◆ Set task ◆
Rewrite each line of the listing below as one string in a JSON list, leaving out blank lines and the pictures.

+===+

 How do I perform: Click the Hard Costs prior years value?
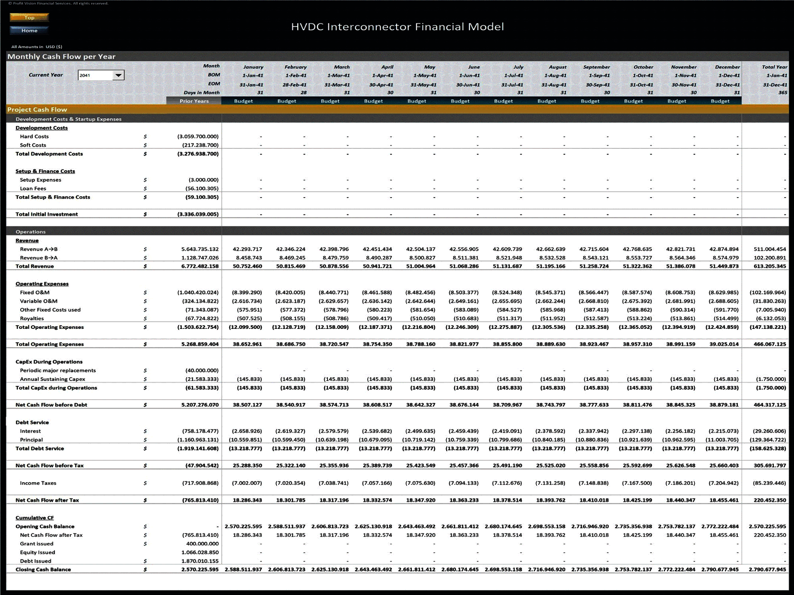pos(198,136)
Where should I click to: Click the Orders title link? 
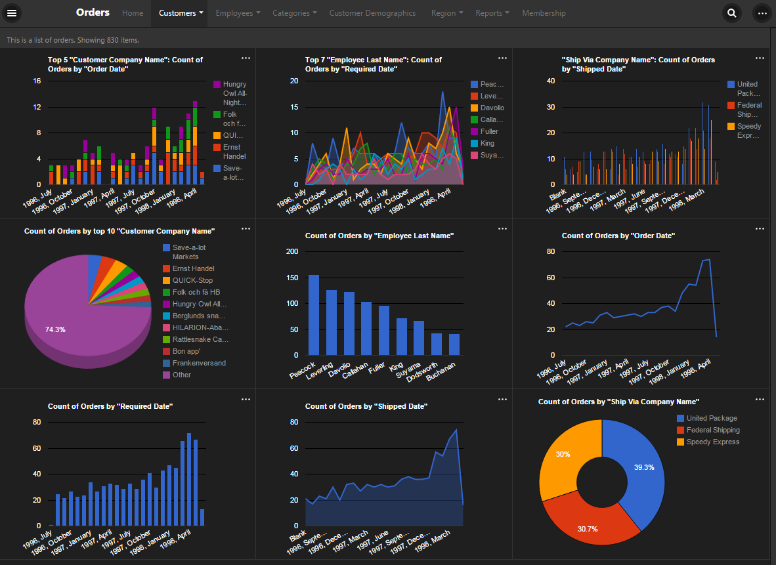[92, 12]
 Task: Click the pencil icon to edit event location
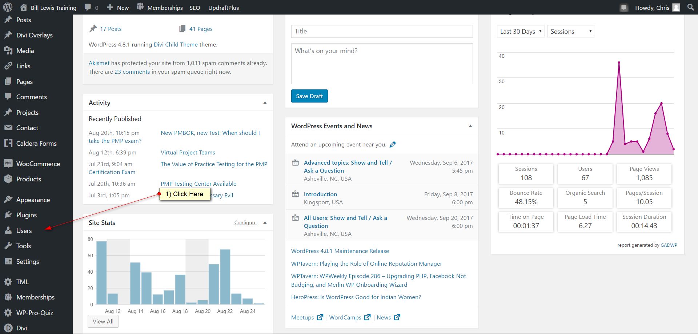pyautogui.click(x=393, y=145)
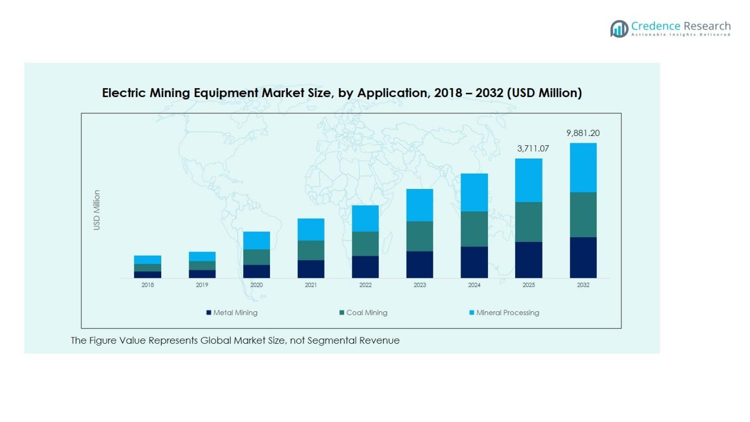Viewport: 750px width, 422px height.
Task: Click the light blue top segment of 2023
Action: click(x=420, y=205)
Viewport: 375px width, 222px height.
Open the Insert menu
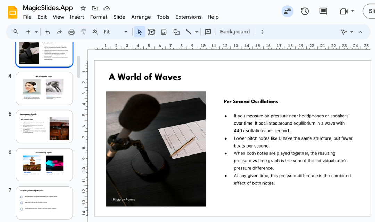pos(77,17)
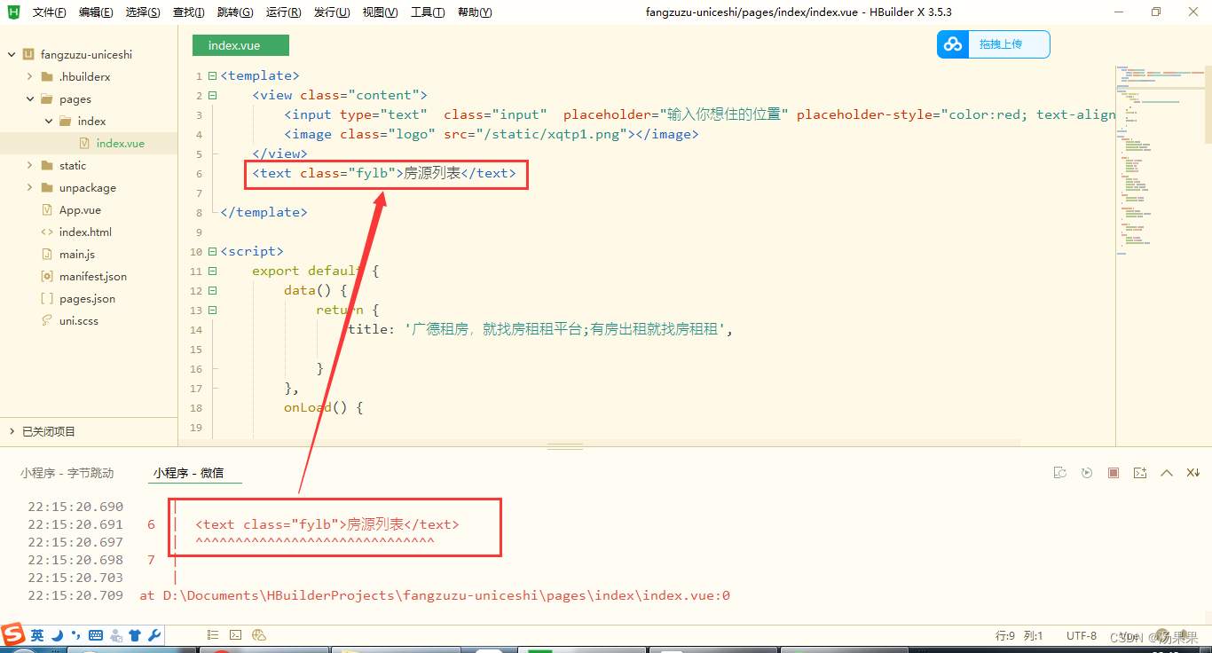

+===+

◆ Complete output ◆
[
  " How do I perform: Click the Hard Costs prior years value?",
  "pos(198,136)",
  "Where should I click to: Click the Orders title link? ",
  "[92, 12]",
  " Task: Click the pencil icon to edit event location",
  "pyautogui.click(x=393, y=145)",
  "Viewport: 750px width, 422px height.",
  "Task: Click the light blue top segment of 2023",
  "Action: click(x=420, y=205)",
  "Viewport: 375px width, 222px height.",
  "Open the Insert menu",
  "pos(77,17)"
]